While all this makes for a satisfying comedy with a gently satiric edge, it shouldn’t obscure Stillman’s fuller intention, which he more than hints at with a scene in which we find ourselves attending a class nicknamed Flit-Lit.  This is a course devoted to the role the dandy tradition has played in English letters.  A pompous professor is holding forth on Ronald Firbank’s influence on Evelyn Waugh.  Firbank, he opines, was not sufficiently serious about his unseriousness—implying, I gathered, that Waugh was, which is indeed the case.  It’s also the case for this film.  At my first viewing, I arrived late and missed the first 20 minutes.  I came away thinking the movie was delightful but no more nourishing than a lemon soufflé.  When, in deference to my exalted calling, I saw it a second time to make up for my original delinquency, I recognized more clearly Stillman’s serious purpose beneath his surface charm.  As Alexander Pope did in The Rape of the Lock, Stillman is calling upon us to attend to the genuine purpose of romance and its various exaggerated tribulations, a purpose so obvious that it’s easily ignored.  Being the film’s rational voice, Violet brings it to light.

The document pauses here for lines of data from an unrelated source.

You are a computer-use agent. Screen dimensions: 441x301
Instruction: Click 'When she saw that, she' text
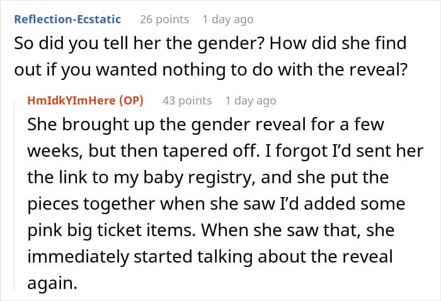297,230
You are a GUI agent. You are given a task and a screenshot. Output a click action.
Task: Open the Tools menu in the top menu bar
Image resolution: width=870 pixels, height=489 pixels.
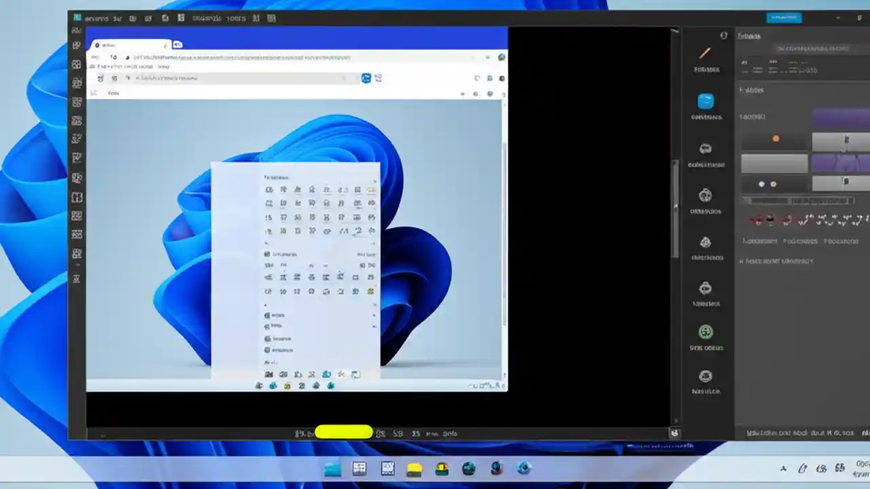coord(236,18)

However foolish she can be, Violet nevertheless has the wisdom that comes with the long view.  Like Clarissa in The Rape of the Lock, she knows perfectly well what romance is for.  When Rose (a marvelously acerbic Megalyn Echikunwoke) denounces a young man as “a playboy or operator” for having bought their friends drinks at a local bar, Violet disagrees.  She prefers to see his purchase as a generous gesture.  And what if he did have ulterior motives?  Shouldn’t he be exercising the masculine imperative?  After all, isn’t it incumbent upon men and women to engage in such flirtation?  They must be about the business of begetting the next generation, mustn’t they?  The girls look at her in quiet surprise.  It’s not every day that one of their peers pronounces something so startlingly obvious, not to mention so flouting of the au courant feminist ideology.  Sad to say, Violet’s wisdom will likely never be uttered in any other movie set on a college campus.  Not soon, anyway.

Like Violet, Pope’s Clarissa counseled her female friends to put both the joys and contretemps that mark the relations between women and men into perspective.  However charming romance and its intrigues, they’re only means, not ends in themselves, for the very good reason that time is always at our heels.  Here’s how Clarissa puts it:

Since, alas! frail Beauty must decay,

Curl’d or uncurl’d, since Locks will turn to grey,

Since paint’d, or not paint’d, all shall fade,

And she who scorns a Man, must die a Maid;

What then remains, but well our Pow’r to use,

And keep good Humour still whate’er we lose?

This is simple sanity.  I find it cause for joy to see it so charmingly revived by Stillman and his lovely girls and yearning boys.  Violet and Clarissa are right.  It’s women’s duty to civilize the male of the species so that they can sing with Astaire that things are looking up.